Technology, including conventional medicine, can be scary. To many people, rightly or wrongly, it seems more likely to do harm than good, so they are suspicious of anything that seems "scientific" or "technical."  Maybe this is why people seem more and more to turn to irrational, "magical" type beliefs – they offer a simple solution in an increasingly complicated world.

If they have faith in what they are doing, a smattering of the jargon and technical terms enough to give a scientific aura to it and they are reassured by a community of like minded believers, they will continue to turn to modalities such as homoeopathy, crystal healing and reflexology in the same way people turned to the now defunct "science" of phrenology over a hundred years ago, or the power of the gods and the medicine man before that.  Often there is little or no evidence of any benefit beyond the "good feelings" that may result, but people are willing to suspend disbelief and not demand or even seek evidence because they want the "good magic" to be true.  Many people seem to feel disconnected and left out because technology is so much like magic.  Think of how often you've heard someone say, "That's amazing!" or "Incredible!" about some technology.  Technology is not really "amazing," at all: it's straight-forward, albeit sometimes complicated.  It's designed and built by generally ordinary people who happen to have the requisite knowledge, skill, and resources.  Technology certainly isn't "incredible," because it is real and it works.

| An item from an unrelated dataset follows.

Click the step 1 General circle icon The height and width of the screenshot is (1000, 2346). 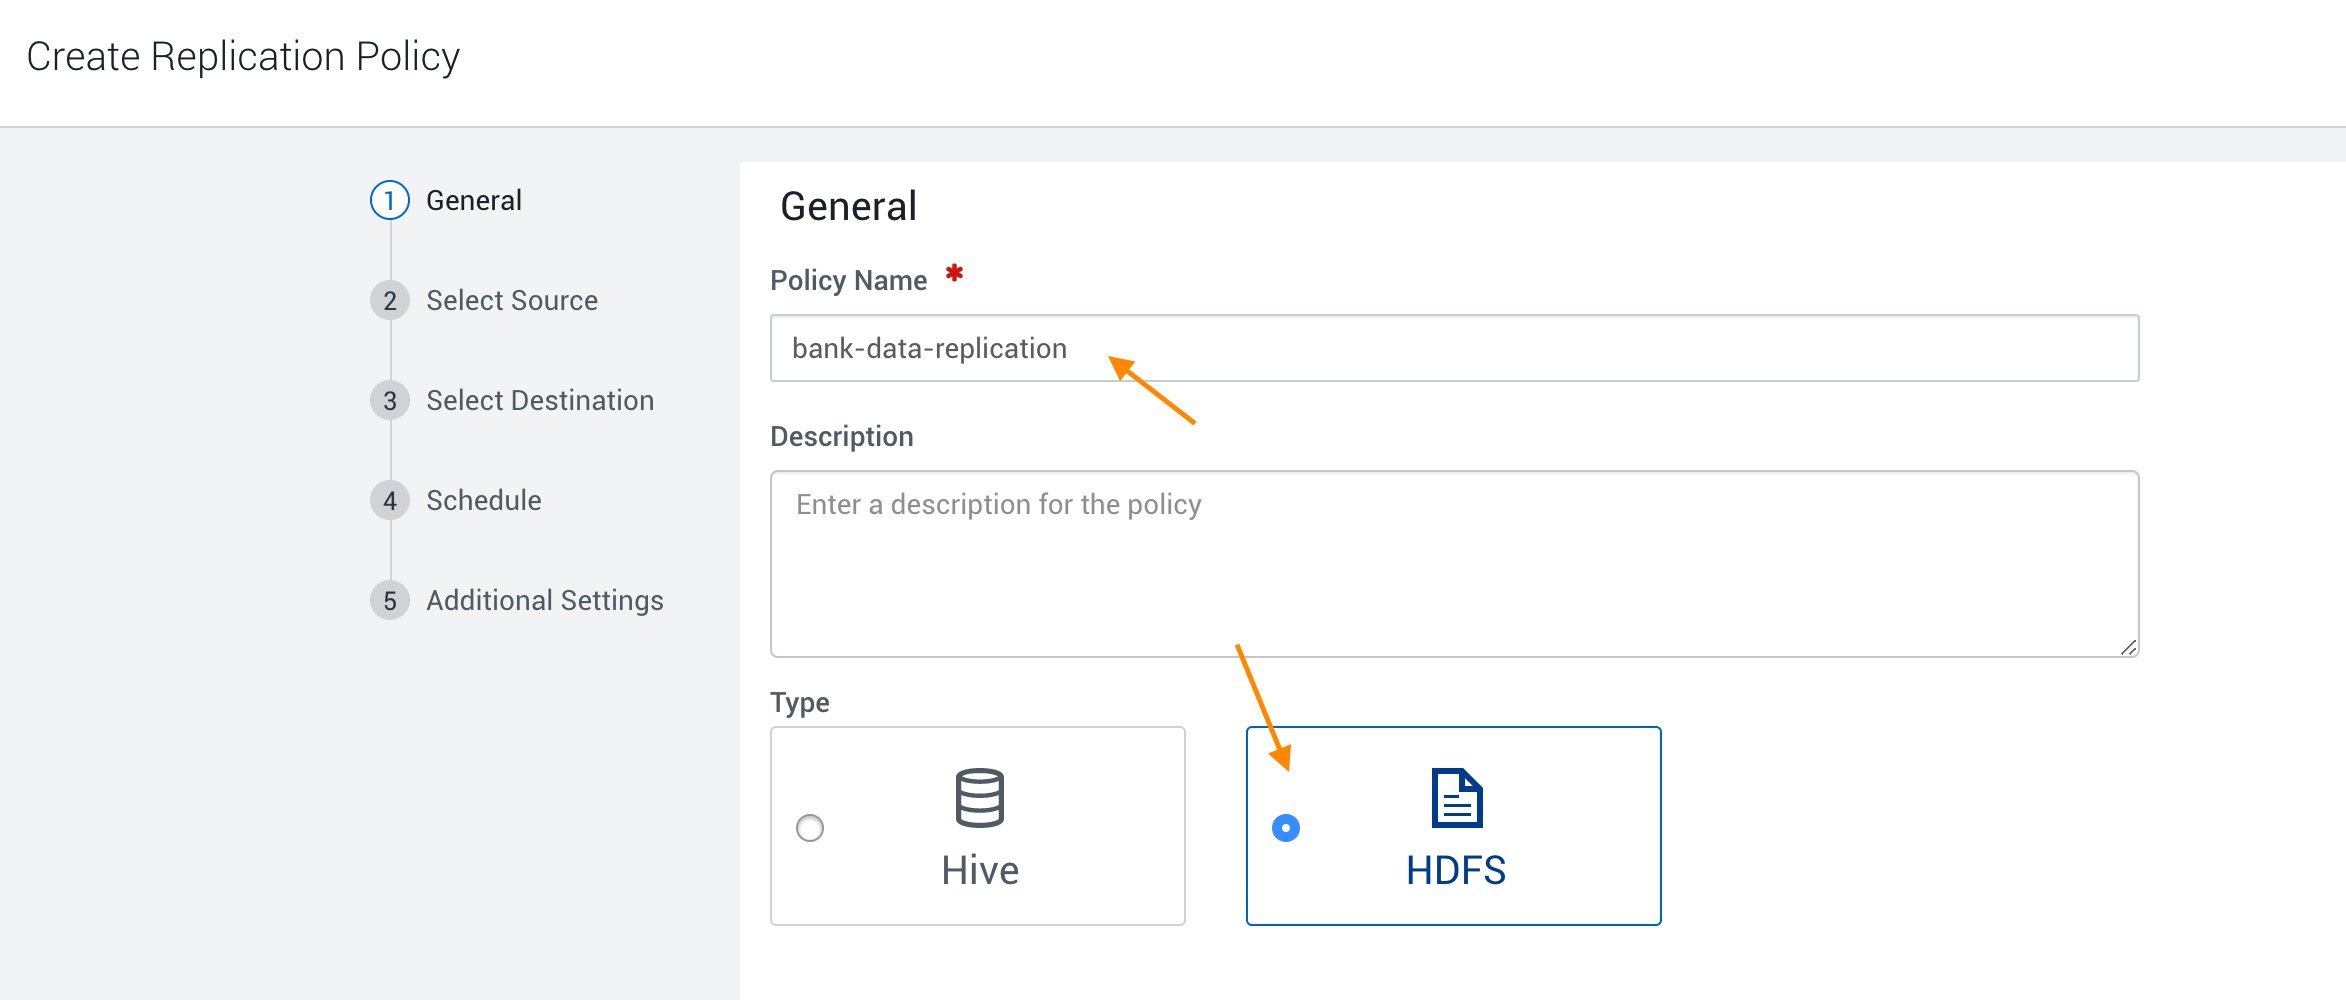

It's true that we are a very long way from understanding the world around us: it is the mystery of existence that makes us what we are and keeps Mankind going, pushing back the boundaries of knowledge.  To hope that honesty and the scientific method will eventually reign supreme is probably somewhat optimistic even for the critical thinker.

Human nature and the belief engine are so powerful that even when homoeopathy is finally consigned to the dustbin of history there will almost certainly be something equally unlikely to take its place.  In the meantime it is a matter of regret that for some, the natural world with all its miracles is just not sufficient.  Surely there is enough to marvel at in the real world without having to resort to contrived, meaningless and unnecessary pseudoscience.

References

  1. Coulter, Harris L. (1980)  Homoeopathic science & modern medicine, published by North Atlantic Books.
  2. Kent, James Tyler (1954)  Lectures on homoeopathic philosophy, 5th edn, reprinted 1990, published by B. Jain Ltd.
  3. Gregory, P. (2003)  A valuable tool....  Veterinary Times 33: 29, 3-4.
  4. Gregory, Andrew (2001)  Eureka, the birth of science, published by Icon Books.
  5. Shermer, Michael (2001)  Why people believe weird things, published by Owl Books.
  6. The Provings of New Homoeopathic Remedies
  7. Park, Robert (2000)  Voodoo Science, published by Oxford University Press.
  8. Hahnemann, S (1833)  Organon of Medicine, 6th edn, translated by Kunzli et al. 2003.  Published by Orion Books Ltd.
  9. Galanter, M. (1999)  Cults: faith healing and coercion, 2nd edn, published by Oxford University Press.
  10. Hoare, J. (2003)  Complementary medicine: arguing like with like.  Veterinary Review, 82, 28.
  11. The National Enquirer, April 16, 1996.
  12. Milgrom, L. R. (2003)  Patient-practitioner-remedy (PPR) entanglement.  Part 3: refining the quantum metaphor for homeopathy.  Homeopathy 92, 152-160.
  13. Meacock, R. (2003)  Keep an open mind on vibrational medicine.  Veterinary Review, 82, 28.
  14. Walach, H. (2000)  Magic of signs: a non-local interpretation of homeopathy.  Br. Hom. J. 89, 127-140.